Así que estos son sólo algunos de los motivos por los que la novela de Foster Wallace es un punto y aparte en la literatura americana y uno de los textos más controvertidos y fascinantes de nuestra época. Denostarlo porque es una lectura para hipsters, como he leído en alguna crítica, es un absurdo y claro ejemplo de enanismo mental. Criticarlo por su extensión, o por las dificultades de un texto que muchos no consiguen desentrañar, es un problema del lector, incluso del crítico, pero en ningún caso del autor que ha propuesto una obra maestra, con todo lo negativo que eso implica.

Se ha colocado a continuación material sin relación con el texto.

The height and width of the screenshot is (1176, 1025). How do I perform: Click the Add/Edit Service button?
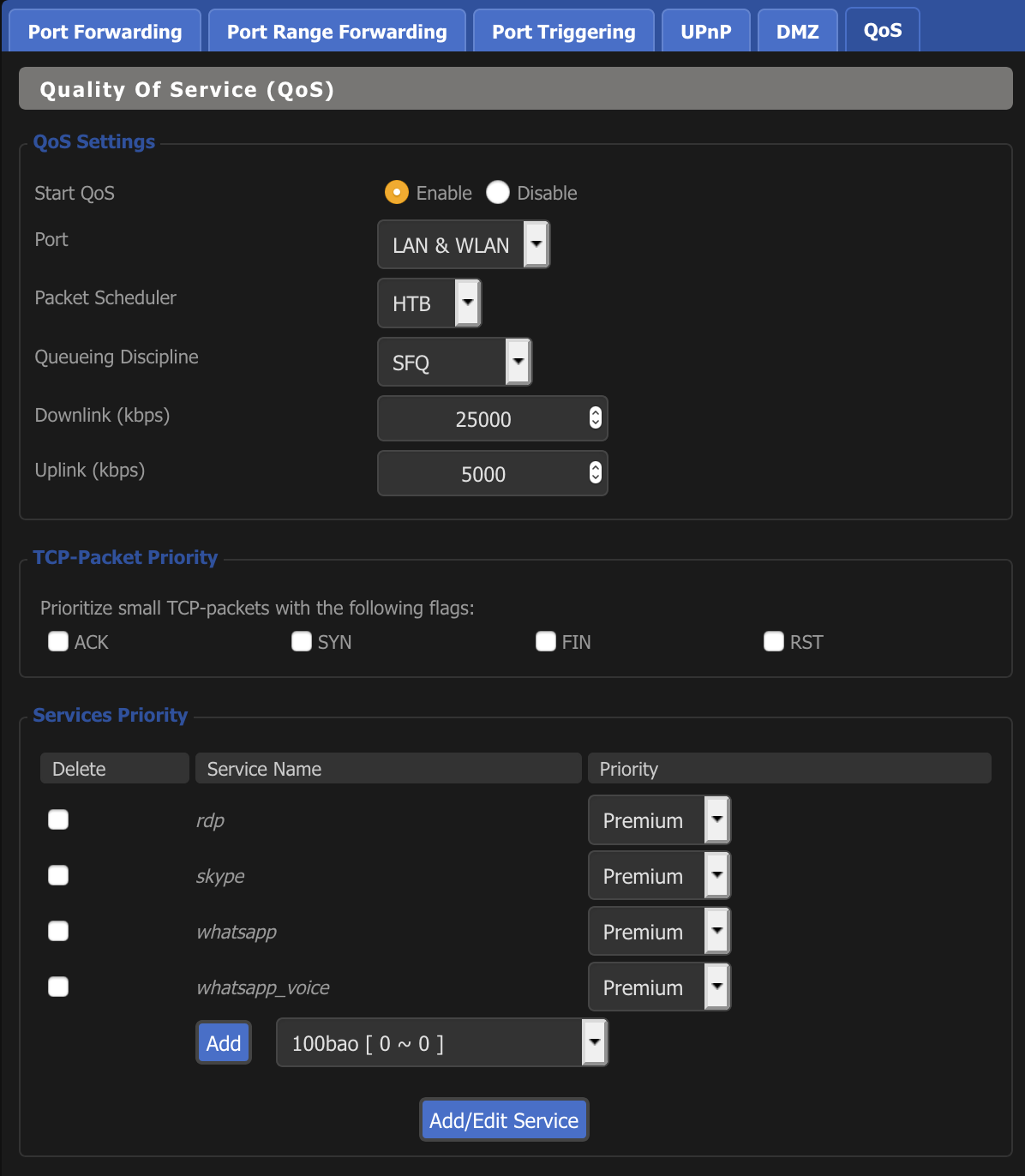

El libro ha generado su propia industria de frikismo, como una última vuelta de tuerca a todo lo que critica, y hay desde camisetas con mensajes crípticos solo comprensibles por los muy avezados en la novela, hasta diagramas que interconectan el maremágnum de personajes, pasando por recreaciones de los capítulos en figuritas de Lego, mapas de la Gran Concavidad, planos de la Academia de Tenis o incluso, un glorioso videoclip del grupo The Decemberists para su canción Calamity Song que recrea el complicado juego del Escatón que practican los alumnos de Enfield, y que viene a ser como una especie de Risk gigantesco llevado a cabo en varias pistas de tenis y con soporte de ordenadores.


La comunidad de lectores se ha unido para afrontar la compleja lectura de la obra, entendiendo que es una tarea que se puede abordar mejor en grupo. Por ello, hay muchas páginas y blogs, de personas que han iniciado el libro y van volcando sus impresiones, las dificultades que encuentran, o simplemente los resúmenes de lo que van leyendo a cada 50 o 100 páginas.

Se me ocurre que ver la película El último tour también puede ser una buena forma de aproximarse al universo del creador de La broma infinita. Se centra en una entrevista real que un periodista de la revista Rolling Stone realizó a Wallace durante cinco días que coincidieron con la promoción de La broma infinita por Estados Unidos. La película refleja la personalidad el autor, nos aproxima algunos momentos críticos de su vida, y puede abrirnos alguna de las puertas por las que acceder a su literatura.


Sea como fuera, Foster Wallace rubricó su obra maestra a tiempo, porque debemos entender como una gran desgracia que con 48 años se ahorcara al no poder sobrellevar una profunda depresión crónica. Afortunadamente, nos ha dejado un monumental legado que únicamente puede ir creciendo con el paso de los años hasta ocupar el lugar que merece.

Todo en Wallace es un reto, para el lector aproximarse a su obra, para el crítico entenderla y escribir sobre ella. Yo, con esta columna de hoy, cumplo el segundo de mis desafíos, que era poder abordar unas páginas críticas sobre la novela. El otro, su lectura, ya lo culminé hace tiempo. Ahora es vuestro turno. ¿Os atrevéis a escalar este ocho mil de la literatura?

Como en todos los viajes apasionantes, lo verdaderamente placentero radica en el trayecto, no le busquéis una culminación gloriosa, salvo lo que no va más allá del par de fotos que uno se hace cuando alcanza la cima, y se da la vuelta para bajar de la montaña. Hasta en eso, La broma infinita es perturbadora, porque puede que sea uno de los pocos libros, si no el único, que te ofrezca la oportunidad de leerlo durante el resto de tu vida, sin importarte cómo acababa, incluso lo que ocurre en su interior o qué puñetas cuenta.


Es puro Foster Wallace. Con eso debería de estar todo dicho.